Photo by Annie Theby on Unsplash | CC0

Meg Hunter-Kilmer - published on 01/14/19

We want, more than anything, to know that we are loved. And ultimately, that's what prayer is all about.

I’ve spent nearly seven years living out of my car, traveling the world and telling people about the love of God. Before that, I spent five years as a middle and high school religion teacher.
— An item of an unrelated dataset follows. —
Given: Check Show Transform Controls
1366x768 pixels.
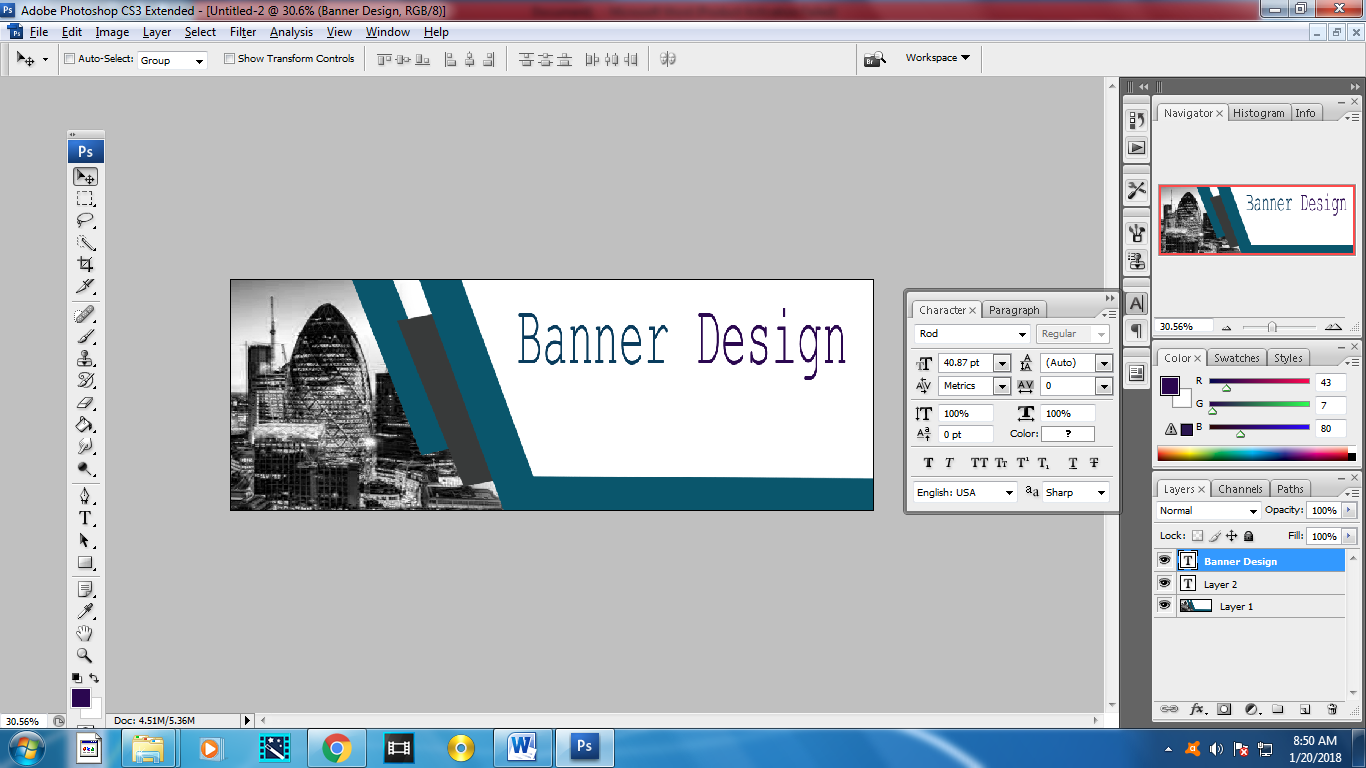Looking at the screenshot, I should click(x=229, y=59).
Of the tens of thousands of questions I’ve been asked, by far the most common (after “ Where do you shower?” and “How do you pay for gas?”) is this: How do I pray?

They ask it in a hundred different ways: “What if I don’t like the Rosary?” “How do I deal with suffering?” “Why is Mass so boring?” “How can I know my vocation?” “Do you really feel God’s love?”

But at the root, every one of those questions is asking the same thing: How can I encounter God in a meaningful way through prayer?

Ultimately it’s the question of every human heart. We want, more than anything, to know that we are loved. But hearing that as a theory, an abstract truth, isn’t enough, even when it comes from a skilled preacher or a saintly witness. We need to know it for ourselves, to encounter the Lord and to keep encountering him, to nourish a relationship that’s more than just one hour a week or one emotional weekend a year. We need lives of consistent prayer.

But prayer, as St. Paul acknowledged, is hard. “We do not know how to pray as we ought” (Romans 8:26), the world’s greatest missionary said, leaving little hope for the rest of us, it seems. Mercifully, that wasn’t the end of the sentence. “But the Spirit himself intercedes for us with sighs too deep for words,” Paul continued.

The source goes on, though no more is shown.